■ **How to complete this task**
Return, exactly and in full, the lines of the records below starting at the one with "The height and width of the screenshot is (697, 1161)." and ending at the one with "Click the 1920", and no other lines.

The records below:

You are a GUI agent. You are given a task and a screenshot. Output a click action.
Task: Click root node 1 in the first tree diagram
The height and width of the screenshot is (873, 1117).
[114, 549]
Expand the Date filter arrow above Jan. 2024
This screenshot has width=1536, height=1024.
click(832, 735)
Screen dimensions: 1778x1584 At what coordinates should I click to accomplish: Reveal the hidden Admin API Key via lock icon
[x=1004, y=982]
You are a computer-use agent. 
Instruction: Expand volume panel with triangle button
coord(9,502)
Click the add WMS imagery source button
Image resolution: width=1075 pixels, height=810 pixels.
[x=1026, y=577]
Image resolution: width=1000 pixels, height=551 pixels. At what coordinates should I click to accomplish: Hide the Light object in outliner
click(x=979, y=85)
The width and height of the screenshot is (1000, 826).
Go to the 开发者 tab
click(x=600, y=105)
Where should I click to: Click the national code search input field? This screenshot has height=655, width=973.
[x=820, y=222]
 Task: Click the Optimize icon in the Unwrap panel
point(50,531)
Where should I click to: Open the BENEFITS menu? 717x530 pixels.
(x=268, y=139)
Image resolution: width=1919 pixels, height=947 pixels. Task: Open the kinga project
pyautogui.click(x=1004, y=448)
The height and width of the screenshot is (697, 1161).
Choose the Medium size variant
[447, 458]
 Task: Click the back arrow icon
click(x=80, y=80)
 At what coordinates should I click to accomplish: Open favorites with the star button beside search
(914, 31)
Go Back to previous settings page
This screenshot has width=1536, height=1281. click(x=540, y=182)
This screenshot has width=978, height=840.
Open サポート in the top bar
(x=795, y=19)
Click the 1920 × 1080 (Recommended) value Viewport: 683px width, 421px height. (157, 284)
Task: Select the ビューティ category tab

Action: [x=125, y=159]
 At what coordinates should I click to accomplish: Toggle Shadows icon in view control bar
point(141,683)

End of The records.

■ **Your response**
The height and width of the screenshot is (697, 1161).
Choose the Medium size variant
[447, 458]
 Task: Click the back arrow icon
click(x=80, y=80)
 At what coordinates should I click to accomplish: Open favorites with the star button beside search
(914, 31)
Go Back to previous settings page
This screenshot has width=1536, height=1281. click(x=540, y=182)
This screenshot has width=978, height=840.
Open サポート in the top bar
(x=795, y=19)
Click the 1920 × 1080 (Recommended) value Viewport: 683px width, 421px height. (157, 284)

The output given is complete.